Na avaliação detalhada, 58% dos entrevistados classificam a administração como boa ou ótima. Outros 27% consideram o governo regular, enquanto 13% avaliam como ruim ou péssimo. Não souberam ou não responderam somam 2%.
Os dados indicam ampla vantagem da avaliação positiva sobre a negativa no Estado, com diferença de 45 pontos percentuais entre os que consideram a gestão boa ou ótima e os que a classificam como ruim ou péssima.

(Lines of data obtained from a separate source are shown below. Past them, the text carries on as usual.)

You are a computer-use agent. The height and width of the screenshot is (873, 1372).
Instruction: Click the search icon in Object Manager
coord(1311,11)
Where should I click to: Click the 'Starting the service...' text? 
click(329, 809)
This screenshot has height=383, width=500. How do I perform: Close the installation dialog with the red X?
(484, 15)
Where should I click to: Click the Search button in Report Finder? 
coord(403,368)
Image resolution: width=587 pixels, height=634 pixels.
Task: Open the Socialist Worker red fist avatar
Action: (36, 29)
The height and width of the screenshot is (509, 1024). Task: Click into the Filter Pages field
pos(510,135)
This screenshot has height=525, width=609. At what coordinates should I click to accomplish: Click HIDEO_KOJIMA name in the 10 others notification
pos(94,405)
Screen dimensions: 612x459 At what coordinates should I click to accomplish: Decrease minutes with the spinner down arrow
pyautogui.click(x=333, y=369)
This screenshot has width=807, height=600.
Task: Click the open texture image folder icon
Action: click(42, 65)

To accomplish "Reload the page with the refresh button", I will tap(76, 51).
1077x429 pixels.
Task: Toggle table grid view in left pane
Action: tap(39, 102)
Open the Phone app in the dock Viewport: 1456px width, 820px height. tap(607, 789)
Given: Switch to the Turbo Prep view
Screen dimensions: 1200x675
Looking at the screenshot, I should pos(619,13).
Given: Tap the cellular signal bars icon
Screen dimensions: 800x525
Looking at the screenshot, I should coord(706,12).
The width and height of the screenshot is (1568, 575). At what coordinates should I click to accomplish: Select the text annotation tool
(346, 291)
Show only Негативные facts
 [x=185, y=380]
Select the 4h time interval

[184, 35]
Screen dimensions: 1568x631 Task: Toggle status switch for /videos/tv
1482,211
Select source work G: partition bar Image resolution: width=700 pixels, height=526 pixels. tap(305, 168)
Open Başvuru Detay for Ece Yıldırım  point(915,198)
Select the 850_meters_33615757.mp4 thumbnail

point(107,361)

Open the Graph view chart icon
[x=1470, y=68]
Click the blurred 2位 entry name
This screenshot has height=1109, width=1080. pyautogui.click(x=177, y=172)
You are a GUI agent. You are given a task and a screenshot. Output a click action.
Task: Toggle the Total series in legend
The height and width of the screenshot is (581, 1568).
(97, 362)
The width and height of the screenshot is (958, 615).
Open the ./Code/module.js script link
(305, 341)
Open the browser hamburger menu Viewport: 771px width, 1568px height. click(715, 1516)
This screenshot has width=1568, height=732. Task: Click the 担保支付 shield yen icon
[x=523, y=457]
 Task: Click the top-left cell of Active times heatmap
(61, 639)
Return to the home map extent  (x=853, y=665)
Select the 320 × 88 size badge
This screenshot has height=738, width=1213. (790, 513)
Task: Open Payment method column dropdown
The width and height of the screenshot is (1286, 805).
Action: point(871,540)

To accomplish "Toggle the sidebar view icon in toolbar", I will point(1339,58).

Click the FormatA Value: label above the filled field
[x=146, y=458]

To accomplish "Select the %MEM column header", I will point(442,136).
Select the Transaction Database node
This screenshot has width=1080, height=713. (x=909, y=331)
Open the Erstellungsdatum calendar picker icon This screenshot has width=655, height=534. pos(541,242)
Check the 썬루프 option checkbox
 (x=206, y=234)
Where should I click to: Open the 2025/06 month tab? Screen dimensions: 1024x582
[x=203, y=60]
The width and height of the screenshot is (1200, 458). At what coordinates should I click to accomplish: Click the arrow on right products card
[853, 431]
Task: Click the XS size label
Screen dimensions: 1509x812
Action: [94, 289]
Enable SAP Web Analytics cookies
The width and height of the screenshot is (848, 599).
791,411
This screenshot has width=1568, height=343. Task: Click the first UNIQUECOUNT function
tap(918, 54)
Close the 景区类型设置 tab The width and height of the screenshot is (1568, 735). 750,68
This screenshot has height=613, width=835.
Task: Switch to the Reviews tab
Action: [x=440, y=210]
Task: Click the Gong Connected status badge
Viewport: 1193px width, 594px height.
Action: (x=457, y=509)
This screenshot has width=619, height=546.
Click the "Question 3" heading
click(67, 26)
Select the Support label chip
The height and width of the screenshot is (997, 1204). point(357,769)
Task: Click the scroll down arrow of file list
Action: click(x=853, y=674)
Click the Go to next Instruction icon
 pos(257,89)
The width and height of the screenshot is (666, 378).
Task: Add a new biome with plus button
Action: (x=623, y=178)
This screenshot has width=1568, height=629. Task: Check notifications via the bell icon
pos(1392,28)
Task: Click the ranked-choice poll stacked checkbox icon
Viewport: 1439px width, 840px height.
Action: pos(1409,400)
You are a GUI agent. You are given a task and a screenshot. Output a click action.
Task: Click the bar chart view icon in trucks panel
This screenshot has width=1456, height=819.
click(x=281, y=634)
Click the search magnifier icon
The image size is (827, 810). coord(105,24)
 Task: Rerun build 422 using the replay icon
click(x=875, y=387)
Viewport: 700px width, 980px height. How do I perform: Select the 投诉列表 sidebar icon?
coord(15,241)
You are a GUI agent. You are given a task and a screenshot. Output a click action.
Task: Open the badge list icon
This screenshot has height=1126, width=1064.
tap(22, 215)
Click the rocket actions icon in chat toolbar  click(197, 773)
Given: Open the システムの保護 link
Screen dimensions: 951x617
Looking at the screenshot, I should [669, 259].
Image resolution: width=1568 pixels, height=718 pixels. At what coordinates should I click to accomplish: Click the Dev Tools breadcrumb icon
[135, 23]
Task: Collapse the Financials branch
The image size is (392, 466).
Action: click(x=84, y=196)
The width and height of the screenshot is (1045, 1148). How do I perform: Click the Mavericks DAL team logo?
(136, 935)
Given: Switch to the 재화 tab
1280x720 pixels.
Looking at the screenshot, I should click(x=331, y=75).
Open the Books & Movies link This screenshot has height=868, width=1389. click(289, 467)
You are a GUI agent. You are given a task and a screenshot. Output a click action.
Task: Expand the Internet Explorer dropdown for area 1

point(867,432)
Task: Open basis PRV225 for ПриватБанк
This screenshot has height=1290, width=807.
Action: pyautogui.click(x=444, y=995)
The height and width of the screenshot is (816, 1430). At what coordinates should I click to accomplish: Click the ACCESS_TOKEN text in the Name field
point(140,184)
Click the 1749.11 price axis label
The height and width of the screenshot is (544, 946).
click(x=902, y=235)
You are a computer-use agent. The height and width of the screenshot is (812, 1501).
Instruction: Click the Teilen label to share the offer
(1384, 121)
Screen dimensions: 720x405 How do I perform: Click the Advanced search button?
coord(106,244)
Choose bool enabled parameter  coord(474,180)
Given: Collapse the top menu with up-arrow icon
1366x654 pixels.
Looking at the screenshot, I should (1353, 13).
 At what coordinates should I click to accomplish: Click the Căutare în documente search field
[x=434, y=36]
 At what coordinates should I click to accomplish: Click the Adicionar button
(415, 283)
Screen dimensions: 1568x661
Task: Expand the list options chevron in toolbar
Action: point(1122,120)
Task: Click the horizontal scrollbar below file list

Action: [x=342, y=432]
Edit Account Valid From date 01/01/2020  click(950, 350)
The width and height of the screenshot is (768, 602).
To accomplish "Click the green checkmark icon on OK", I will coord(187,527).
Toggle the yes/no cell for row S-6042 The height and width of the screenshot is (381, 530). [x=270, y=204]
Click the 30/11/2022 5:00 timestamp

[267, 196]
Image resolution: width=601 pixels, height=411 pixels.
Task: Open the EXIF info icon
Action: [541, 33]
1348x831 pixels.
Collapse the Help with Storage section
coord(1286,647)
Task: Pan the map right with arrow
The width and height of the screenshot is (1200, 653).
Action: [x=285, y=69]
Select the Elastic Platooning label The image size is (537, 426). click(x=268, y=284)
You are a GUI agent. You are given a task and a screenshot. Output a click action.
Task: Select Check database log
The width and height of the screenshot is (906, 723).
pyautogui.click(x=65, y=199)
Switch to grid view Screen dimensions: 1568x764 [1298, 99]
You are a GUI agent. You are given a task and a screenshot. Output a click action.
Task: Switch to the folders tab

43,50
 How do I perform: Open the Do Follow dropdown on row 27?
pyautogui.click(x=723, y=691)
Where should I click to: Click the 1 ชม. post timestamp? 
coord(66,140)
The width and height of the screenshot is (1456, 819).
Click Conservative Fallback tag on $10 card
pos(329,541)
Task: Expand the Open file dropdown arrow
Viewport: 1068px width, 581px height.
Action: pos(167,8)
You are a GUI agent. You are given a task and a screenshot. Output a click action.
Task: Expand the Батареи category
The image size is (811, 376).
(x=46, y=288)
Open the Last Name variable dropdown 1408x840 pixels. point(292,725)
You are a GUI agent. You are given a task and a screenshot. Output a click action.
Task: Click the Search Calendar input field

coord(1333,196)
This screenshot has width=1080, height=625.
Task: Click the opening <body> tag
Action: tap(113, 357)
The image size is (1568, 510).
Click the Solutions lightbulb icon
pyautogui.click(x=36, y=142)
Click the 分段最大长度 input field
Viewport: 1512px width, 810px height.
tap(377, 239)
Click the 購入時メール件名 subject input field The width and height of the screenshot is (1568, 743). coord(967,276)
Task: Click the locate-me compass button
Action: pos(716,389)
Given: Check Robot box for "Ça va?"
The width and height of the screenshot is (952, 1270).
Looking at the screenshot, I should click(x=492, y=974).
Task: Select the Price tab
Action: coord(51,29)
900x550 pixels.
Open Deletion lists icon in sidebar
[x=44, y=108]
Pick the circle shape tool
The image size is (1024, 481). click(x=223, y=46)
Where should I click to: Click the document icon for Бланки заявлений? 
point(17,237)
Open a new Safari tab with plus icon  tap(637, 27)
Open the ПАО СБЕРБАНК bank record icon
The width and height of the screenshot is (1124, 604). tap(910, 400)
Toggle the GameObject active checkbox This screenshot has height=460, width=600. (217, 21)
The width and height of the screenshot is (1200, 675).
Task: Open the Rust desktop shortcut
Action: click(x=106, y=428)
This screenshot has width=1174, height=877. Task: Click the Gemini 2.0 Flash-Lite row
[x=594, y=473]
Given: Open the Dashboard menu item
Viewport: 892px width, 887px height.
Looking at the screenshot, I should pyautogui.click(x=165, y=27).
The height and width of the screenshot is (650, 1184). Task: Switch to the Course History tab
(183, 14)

Prioridades para o próximo mandato
O levantamento também investigou quais áreas devem ser prioridade para o governador nos próximos 4 anos. A saúde lidera, com 28% das menções, seguida por infraestrutura (17%) e transporte (13%).
Na sequência aparecem segurança pública (12%), educação (10%) e geração de emprego (9%). A economia é citada por 7% dos entrevistados, enquanto 4% não souberam ou não responderam.
Perfil da amostra
Os dados demográficos indicam que a amostra é composta por 53% de mulheres e 47% de homens. Em relação à escolaridade, 47% têm até o ensino médio completo, 35% até o ensino fundamental completo e 18% possuem ensino superior incompleto ou mais.
Por faixa de renda, 43% dos entrevistados recebem até 2 salários-mínimos, 37% ganham de 2 a 5 salários-mínimos e 20% têm renda superior a 5 salários-mínimos. No recorte por idade, 47% têm entre 35 e 59 anos, 32% têm de 16 a 34 anos e 21% têm 60 anos ou mais.
Metodologia
A pesquisa foi realizada pelo Real Time Big Data de 16 a 17 de março de 2026. Foram entrevistadas 1.500 pessoas no Estado de Goiás. O nível de confiança é de 95%, e a margem de erro é de 2 pontos percentuais, para mais ou para menos.
O levantamento está registrado no Tribunal Superior Eleitoral sob o código: GO-07569/2026. Segundo a empresa, o estudo custou R$ 60.000 e foi pago com recursos próprios.